During the procedure, my doctor went down through my esophagus, stomach, and pyloric sphincter. The pyloric sphincter is where the injection was placed, in hopes to relax the muscles in the pylorus. Look at me, sounding like a doctorb (the b is for bargain).

After the procedure, they told me I did a great job (obviously…I’m wonderful), and then wheeled me into a recovery area. Matthew met me there and then I tried to take 75 million selfies with him while we waited for my doctor to come and have a chat with us. I think I was so busy paying attention to selfies that I didn’t even listen to anything the nurse was saying. So apparently sedated Lisa likes pics of herself even more than conscious Lisa does.
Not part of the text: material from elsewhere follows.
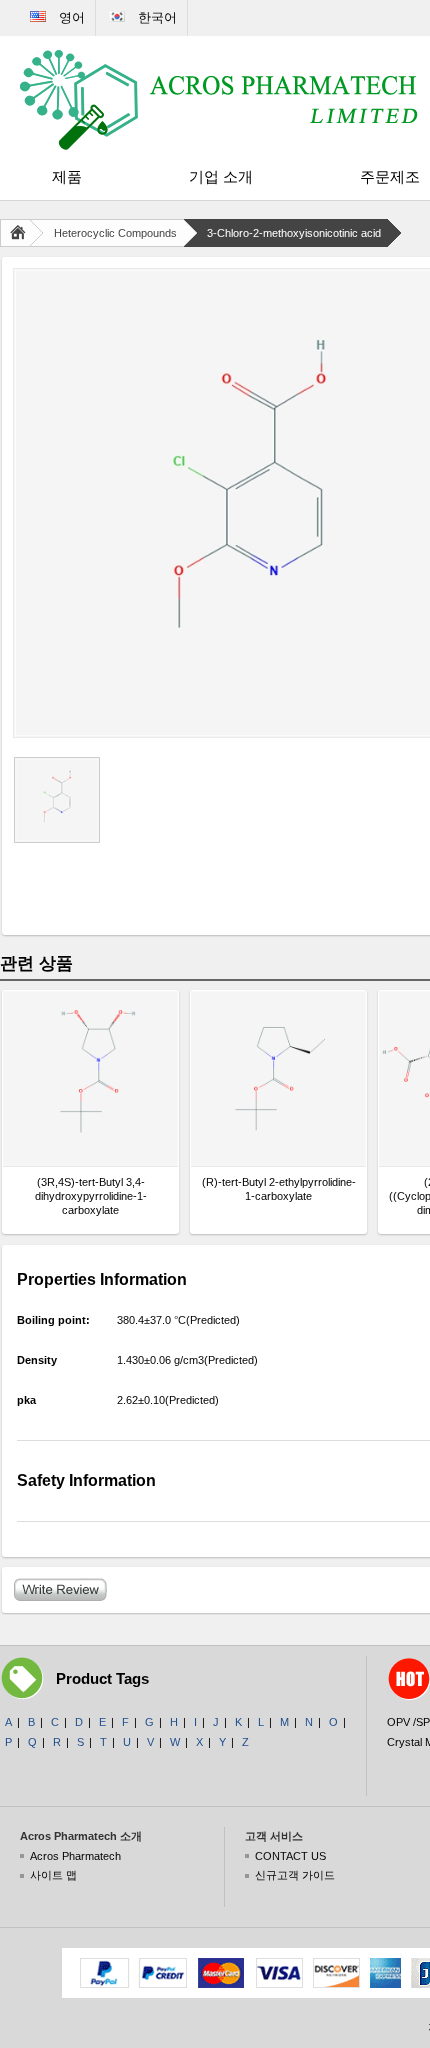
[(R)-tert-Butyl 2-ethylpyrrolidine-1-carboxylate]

I didn’t know that was possible.

 

 

 

 

 

 

 

My doctor came in to see me and said the procedure went well. He told me I only had to wait an hour before I ate again. He also told me I will have to stick to my regular domperidone dosage before meals, at least for now. I am going to schedule a follow-up appointment with him for next month to see if we can lower the dosage at all. He didn’t give me much information about how I would feel after the procedure or when I would start to see results, because he had never done this before and there is so little information available. The results also vary so much between patients that he couldn’t guarantee anything to me. He said “hopefully this works” and was on his way.

THE AFTERMATH

As soon as the procedure was done I wanted to eat a 5 course meal. I read information about the procedure online that said effects of the botox can be felt immediately OR it may take time for effects to be felt. That didn’t really narrow it down for me, but of course, I gravitated towards the “felt immediately” because that was what I wanted. So I expected myself to feel better ASAP, which wasn’t very realistic. I ate some chicken fingers for supper a few hours after the procedure and felt very uncomfortable and had a lot of stomach pain. So naturally I got very sad and kept saying things like “IT DIDN’T WORK AND I WILL NEVER GET MY CAKE AGAIN, WHY IS LIFE SO CRUEL TO ME?!?!” Matthew reassured me that I had to give it time because he is smart and level-headed and also wasn’t on sedatives.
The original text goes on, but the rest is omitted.